I try to observe closely, and share what I notice–usually tentatively, some times more forcefully–so that you may consider whether my experience of you rings true, and provides you with some greater understanding of what is blocking you from living a richer, more satisfying life. I like to think of myself as an active and engaged therapist; I will ask you how you feel and how you experience the emotion in your body, but if I just sit there and nod or just ask you how you feel about something, please throw a box of kleenex at me. Perhaps I’m having an off day.
As most people are looking to make changes in their relationships with others, the relationship that develops between me and my clients can be a fertile microcosm to explore. Of course therapy is in some sense an artificial and limited relationship, but in many ways what goes on between the two of us can yield insights into the nature of your interpersonal world. So I encourage you to mine that rich datafield as much as possible.

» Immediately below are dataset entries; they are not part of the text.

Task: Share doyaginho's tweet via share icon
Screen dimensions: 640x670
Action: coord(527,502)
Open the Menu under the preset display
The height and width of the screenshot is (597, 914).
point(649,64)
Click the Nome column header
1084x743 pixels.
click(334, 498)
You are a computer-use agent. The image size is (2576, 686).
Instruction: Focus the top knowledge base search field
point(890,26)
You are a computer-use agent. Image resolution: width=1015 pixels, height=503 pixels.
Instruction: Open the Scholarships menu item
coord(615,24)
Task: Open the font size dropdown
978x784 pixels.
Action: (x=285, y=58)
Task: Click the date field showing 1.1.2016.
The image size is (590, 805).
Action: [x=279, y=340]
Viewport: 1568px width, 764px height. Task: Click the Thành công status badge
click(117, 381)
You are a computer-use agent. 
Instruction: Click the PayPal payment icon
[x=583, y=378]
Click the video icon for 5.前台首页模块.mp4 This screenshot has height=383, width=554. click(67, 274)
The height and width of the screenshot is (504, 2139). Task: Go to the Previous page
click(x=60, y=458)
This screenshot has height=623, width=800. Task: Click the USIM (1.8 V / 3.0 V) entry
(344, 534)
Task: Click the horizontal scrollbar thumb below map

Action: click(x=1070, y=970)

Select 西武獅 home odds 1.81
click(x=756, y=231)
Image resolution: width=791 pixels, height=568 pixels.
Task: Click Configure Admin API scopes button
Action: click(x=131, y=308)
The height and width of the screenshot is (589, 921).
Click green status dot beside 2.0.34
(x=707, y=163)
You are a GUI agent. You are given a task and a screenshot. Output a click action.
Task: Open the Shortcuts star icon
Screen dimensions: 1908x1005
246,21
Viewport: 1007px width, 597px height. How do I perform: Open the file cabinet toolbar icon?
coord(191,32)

Although people often enter therapy in some sort of crisis, it is usually longer-term, underlying issues that concern them. My goal is to work as quickly as possible, trying to make the most of each session. My clients don’t expect miracles, but they often are in significant distress when we first meet, and want relief. As the therapy progresses, the goals may enlarge, so we are not just working to get through the pain, but to create more positive things–richer, deeper relationships, more satisfying and creative work, more peace with themselves, and more engagement in life. Helping others to achieve these goals is a big part of what makes my life meaningful.